Je l'entends soupirer avant de reprendre d'un ton assuré.
- Alors, qu'est-ce que tu as trouvé ?
- En fait, j'ai croisé un homme en sortant. Jared n'avait pas l'air ravi de le voir. Et je t'avoue que moi non plus. Ce mec m'a fichu une frousse bleue. Il y a quelque chose de... terrifiant dans son regard.
- Il a dit quelque chose de précis ? N'importe quoi qui pourrait nous aider à l'identifier ?

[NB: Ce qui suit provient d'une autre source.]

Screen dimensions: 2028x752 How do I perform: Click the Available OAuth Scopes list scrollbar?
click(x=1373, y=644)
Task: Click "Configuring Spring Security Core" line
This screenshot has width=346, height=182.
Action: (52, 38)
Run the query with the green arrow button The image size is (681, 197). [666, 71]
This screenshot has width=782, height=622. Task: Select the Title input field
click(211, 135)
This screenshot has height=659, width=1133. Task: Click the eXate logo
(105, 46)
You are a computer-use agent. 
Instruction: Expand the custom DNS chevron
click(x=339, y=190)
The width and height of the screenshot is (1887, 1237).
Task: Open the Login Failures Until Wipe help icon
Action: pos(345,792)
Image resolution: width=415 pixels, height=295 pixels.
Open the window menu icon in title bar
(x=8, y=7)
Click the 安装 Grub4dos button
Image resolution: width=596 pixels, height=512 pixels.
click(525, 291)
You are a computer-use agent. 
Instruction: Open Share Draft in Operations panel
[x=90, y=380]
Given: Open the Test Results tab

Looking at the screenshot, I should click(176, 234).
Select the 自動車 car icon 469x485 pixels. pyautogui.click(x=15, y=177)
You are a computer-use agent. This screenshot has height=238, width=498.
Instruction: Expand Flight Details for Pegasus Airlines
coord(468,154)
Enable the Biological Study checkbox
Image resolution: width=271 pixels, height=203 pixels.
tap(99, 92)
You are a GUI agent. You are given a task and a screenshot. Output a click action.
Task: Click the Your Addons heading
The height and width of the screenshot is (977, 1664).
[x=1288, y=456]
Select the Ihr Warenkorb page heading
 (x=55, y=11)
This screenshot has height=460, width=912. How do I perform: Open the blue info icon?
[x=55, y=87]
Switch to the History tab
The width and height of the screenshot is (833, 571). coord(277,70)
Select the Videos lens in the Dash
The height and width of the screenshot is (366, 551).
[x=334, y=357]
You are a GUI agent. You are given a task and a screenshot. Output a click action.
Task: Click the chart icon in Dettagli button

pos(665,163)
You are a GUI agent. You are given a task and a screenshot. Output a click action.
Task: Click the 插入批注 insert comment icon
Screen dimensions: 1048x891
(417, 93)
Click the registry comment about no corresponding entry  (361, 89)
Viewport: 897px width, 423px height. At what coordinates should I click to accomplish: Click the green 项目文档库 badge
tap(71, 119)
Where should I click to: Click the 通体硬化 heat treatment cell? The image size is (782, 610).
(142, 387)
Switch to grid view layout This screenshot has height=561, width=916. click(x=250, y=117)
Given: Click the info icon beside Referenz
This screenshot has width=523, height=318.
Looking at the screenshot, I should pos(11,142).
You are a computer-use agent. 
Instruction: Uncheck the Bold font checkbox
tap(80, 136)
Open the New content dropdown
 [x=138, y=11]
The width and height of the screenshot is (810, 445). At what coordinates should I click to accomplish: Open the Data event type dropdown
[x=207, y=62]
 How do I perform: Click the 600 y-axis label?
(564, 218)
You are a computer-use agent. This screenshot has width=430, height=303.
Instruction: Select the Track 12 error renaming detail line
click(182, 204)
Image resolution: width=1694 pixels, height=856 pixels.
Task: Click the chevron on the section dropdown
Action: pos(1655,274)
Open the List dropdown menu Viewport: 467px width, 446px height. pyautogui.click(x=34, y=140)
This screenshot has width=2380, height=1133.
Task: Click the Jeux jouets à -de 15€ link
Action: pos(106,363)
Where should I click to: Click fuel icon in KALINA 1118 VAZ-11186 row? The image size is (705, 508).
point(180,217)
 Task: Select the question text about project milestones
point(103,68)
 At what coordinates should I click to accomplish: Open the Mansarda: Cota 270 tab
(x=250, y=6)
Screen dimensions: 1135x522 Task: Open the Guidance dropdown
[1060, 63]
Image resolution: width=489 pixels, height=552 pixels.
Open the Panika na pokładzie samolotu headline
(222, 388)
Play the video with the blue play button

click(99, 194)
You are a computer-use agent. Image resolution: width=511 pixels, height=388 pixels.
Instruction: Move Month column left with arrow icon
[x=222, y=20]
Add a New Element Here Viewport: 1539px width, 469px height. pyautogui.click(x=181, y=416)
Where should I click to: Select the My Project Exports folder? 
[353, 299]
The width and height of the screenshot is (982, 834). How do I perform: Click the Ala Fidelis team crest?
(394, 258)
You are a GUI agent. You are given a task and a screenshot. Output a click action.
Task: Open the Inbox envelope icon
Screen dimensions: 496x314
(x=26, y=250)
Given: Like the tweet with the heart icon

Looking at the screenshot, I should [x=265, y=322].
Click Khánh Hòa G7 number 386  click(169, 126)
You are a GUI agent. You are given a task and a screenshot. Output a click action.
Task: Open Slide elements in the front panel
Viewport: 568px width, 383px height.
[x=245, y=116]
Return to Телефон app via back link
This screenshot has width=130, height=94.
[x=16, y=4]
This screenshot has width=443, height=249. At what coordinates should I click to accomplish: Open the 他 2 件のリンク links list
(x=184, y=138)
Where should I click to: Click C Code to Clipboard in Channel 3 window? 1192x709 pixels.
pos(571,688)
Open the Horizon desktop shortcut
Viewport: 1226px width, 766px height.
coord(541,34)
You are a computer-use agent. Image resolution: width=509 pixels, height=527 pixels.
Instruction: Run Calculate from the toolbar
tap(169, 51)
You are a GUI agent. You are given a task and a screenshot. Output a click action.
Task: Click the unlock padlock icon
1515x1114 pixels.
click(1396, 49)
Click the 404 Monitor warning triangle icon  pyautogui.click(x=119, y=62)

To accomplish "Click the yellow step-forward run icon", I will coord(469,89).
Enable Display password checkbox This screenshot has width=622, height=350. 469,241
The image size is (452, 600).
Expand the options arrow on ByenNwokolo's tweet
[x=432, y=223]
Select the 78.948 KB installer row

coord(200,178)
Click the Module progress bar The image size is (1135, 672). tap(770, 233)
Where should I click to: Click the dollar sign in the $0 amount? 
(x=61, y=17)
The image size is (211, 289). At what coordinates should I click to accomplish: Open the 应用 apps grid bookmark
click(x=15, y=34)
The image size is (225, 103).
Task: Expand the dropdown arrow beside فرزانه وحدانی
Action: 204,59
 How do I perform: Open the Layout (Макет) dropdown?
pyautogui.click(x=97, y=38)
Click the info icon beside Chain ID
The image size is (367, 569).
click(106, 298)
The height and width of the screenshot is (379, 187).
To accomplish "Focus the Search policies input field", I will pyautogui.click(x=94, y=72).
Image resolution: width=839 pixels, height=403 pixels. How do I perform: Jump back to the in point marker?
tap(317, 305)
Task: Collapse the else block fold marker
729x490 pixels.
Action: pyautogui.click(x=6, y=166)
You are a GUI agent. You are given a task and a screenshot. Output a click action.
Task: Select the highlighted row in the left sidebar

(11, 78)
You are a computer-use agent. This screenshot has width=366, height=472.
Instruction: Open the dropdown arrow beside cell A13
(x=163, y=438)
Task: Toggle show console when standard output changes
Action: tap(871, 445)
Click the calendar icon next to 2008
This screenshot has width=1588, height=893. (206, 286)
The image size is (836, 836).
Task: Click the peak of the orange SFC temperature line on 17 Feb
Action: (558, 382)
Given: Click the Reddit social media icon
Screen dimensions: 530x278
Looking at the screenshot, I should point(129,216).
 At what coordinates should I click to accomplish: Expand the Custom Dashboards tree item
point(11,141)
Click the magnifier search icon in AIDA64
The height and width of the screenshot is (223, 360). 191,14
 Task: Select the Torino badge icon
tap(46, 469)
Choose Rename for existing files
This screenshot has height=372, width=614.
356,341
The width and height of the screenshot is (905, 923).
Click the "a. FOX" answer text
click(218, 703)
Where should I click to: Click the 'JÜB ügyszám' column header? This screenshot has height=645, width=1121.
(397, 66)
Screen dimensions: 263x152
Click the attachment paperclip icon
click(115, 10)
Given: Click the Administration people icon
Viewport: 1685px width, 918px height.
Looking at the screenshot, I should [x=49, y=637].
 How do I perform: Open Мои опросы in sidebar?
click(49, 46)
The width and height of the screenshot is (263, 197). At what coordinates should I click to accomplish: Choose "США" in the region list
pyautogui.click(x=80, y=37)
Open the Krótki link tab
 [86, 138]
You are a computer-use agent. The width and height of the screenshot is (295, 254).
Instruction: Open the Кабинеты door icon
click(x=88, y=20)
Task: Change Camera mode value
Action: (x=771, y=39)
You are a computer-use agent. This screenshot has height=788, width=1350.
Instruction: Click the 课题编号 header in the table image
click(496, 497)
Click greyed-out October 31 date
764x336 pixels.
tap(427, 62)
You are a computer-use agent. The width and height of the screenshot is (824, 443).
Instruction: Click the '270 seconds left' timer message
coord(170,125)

- Non, pas vraiment. Mais si tu as des photos des gens douteux qui tournent autour de Jared, je suis certaine de pouvoir l'identifier.
Un silence pesant s'installe. Tony va-t-il continuer à me soutenir dans ce projet ? Je le sens de moins en moins convaincu. Mais il doit m'aider. Sans lui, ce sera voué à l'échec.
- Ok. Je t'envoie ça sur ton mail. Mais dès que tu as fini, tu vires tout ça de ton ordi. Il ne doit rien rester.
- Oui, oui.
- On doit être plus prudent, Michelle. Achète-toi un téléphone prépayé et rappelle-moi avec. Nous devons garder nos liens secrets. Tu devras garder tes distances avec Josie aussi. Je ferais en sorte qu'elle n'essaie pas de te contacter dans les prochains jours.
- Ok.
J'accuse un peu le coup, mais je savais qu'on allait arriver à là. Tony m'avait prévenu.
- D'autant plus qu'elle devient particulièrement curieuse au sujet de Jared.
Ah oui ! Mince ! Elle essaie de trouver des infos sur lui pour le faire chanter. Je me rends compte que Tony et elle ont eu quasiment la même idée.
- En fait, je crois qu'elle essaie de faire la même chose que moi.
- C'est-à-dire ?
- Trouver des informations compromettantes sur Jared.
- Je comprends mieux son attitude maintenant. Je la trouvais un peu trop... enthousiaste et bavarde.
- Plus que d'habitude, tu veux dire ? pouffé-je.
- Oui, c'est ça. Il va falloir que je la canalise elle aussi. Tu m'en donnes du travail, se moque-t-il.
Le pauvre. Il essaie de m'aider et se retrouve dans des tirs croisés.
- Merci, Tony.
- Il n'y a pas de quoi. On n'a encore rien fait.
- C'est vrai mais au moins tu me donnes une porte de sortie.
- Assez périlleuse, malheureusement, soupire-t-il. Au fait, j'ai été obligé de laisser le détective enquêter sur toi. Je vais faire en sorte d'éliminer toutes les informations qui nous relient, Josie et moi, à toi. Mais pour le reste...
- Oui, ne t'inquiète pas. Je vais gérer.
- Il va trouver la faille, tu sais. Il va se faire un plaisir de s'en servir.
L'image de Nathan apparait aussitôt dans mon esprit. Il est ma faille, la faiblesse de ma vie. Jared va s'en servir contre moi et je ne pourrais rien faire à part subir.